William l’entendit monter à l’étage et après quelques minutes le silence s’établit. Il rangea la salle et regagna son bureau à côté de la petite chapelle. Assis à sa table de travail et malgré tout ce qui requérait son attention, il n’arrivait pas à se concentrer. Il la revoyait assise face à lui, faussement attentive, pourtant il avait comme tous les mardis à cette même heure, senti son regard le caresser. Et cela devait cesser. Absolument et sans délai. C’était presque impossible pour lui de mener à bien le groupe d’aumônerie lorsqu’elle était là à le contempler. La nature l’ayant particulièrement gâté, il était habitué à composer avec les hommages féminins, qu’il arrivait à désarmer sans peine d’habitude. Elisabeth, elle, n’avait jamais aucun mot déplacé, aucun geste équivoque.
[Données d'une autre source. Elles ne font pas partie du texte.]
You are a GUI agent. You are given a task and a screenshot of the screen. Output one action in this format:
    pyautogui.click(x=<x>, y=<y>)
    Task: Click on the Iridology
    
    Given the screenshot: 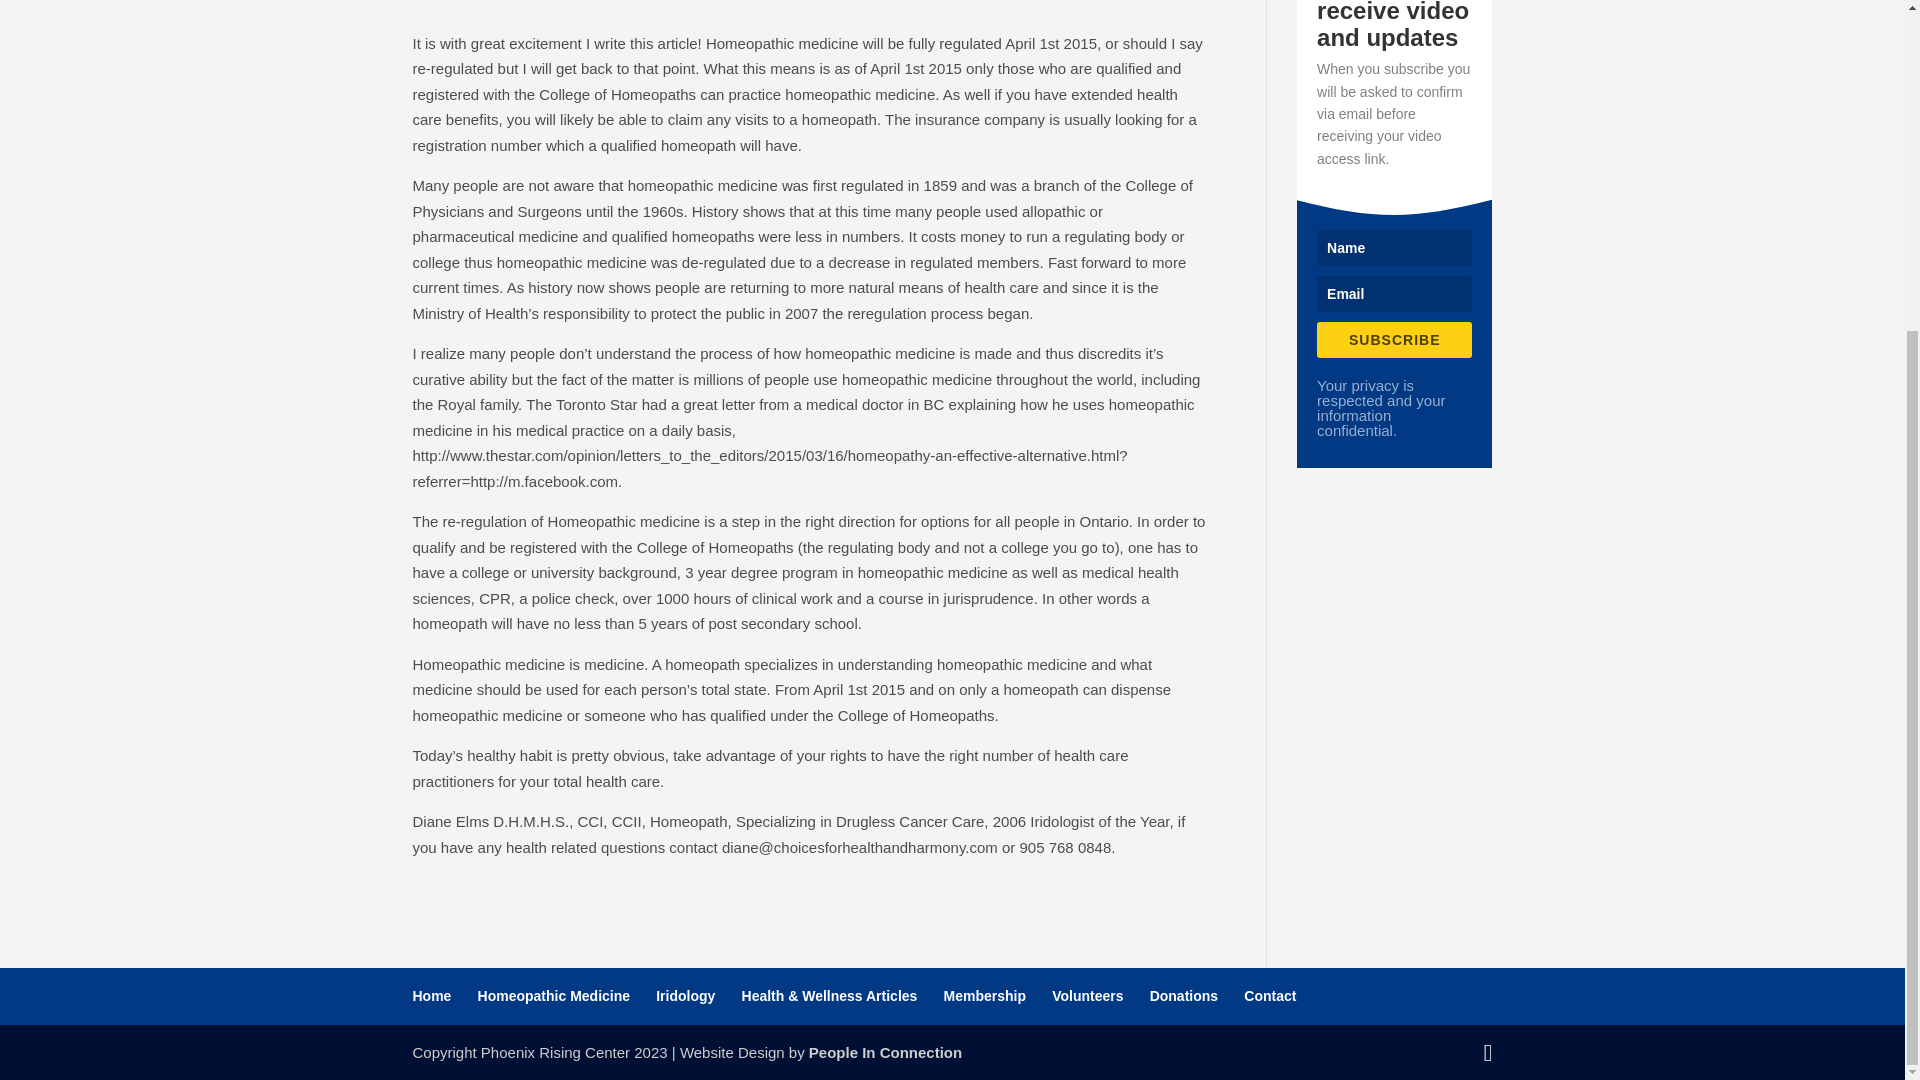 What is the action you would take?
    pyautogui.click(x=685, y=996)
Elle n’avait jamais essayé, même furtivement, de le toucher. De plus, elle le troublait. Le jeune prêtre repoussa fiévreusement la mèche qui lui recouvrait une partie du visage. Elle était diablement belle, avec ses longs cheveux flamboyants et ses grands yeux verts si expressifs. Un petit nez retroussé, des taches de rousseur, une bouche sensuelle, toujours prête à rire… son esprit s’égarait sur une image bien trop précise et qui, par le Ciel, était loin de le laisser indifférent. Il repoussa sa chaise d’un geste vif et courut presque vers la chapelle. Il s’agenouilla aux pieds de la Vierge qui guidait son existence depuis que l’appel lui était venu. Ses parents avaient été surpris de sa vocation mais l’avaient laissé suivre son chemin au séminaire. Quelques flirts, une aventure malheureuse l’avaient détourné de l’amour humain pour ne se consacrer qu’à Dieu. Depuis, pas une jeune femme ne l’avait ainsi touché et troublé… Avant qu’elle ne se mure dans ce silence contemplatif, il avait pu constater son intelligence, son charme, son charisme et même son humour… Ils avaient passé des heures merveilleuses en débats passionnés, parfois houleux mais toujours intéressants grâce à une maturité qui le changeait agréablement des autres lycéens. Il s’était réjoui d’avance à la reprise de ces joutes oratoires à la rentrée de septembre. Mais depuis février, elle s’était peu à peu désengagée des conversations et dorénavant, elle ne le quittait pas des yeux. En avait-elle conscience ? A quoi jouait-elle ? « Oh Sainte Vierge, donnez-moi la force… » De ne rien laisser paraître du trouble qui l’envahissait en sa présence. Il fallait être ferme et détaché.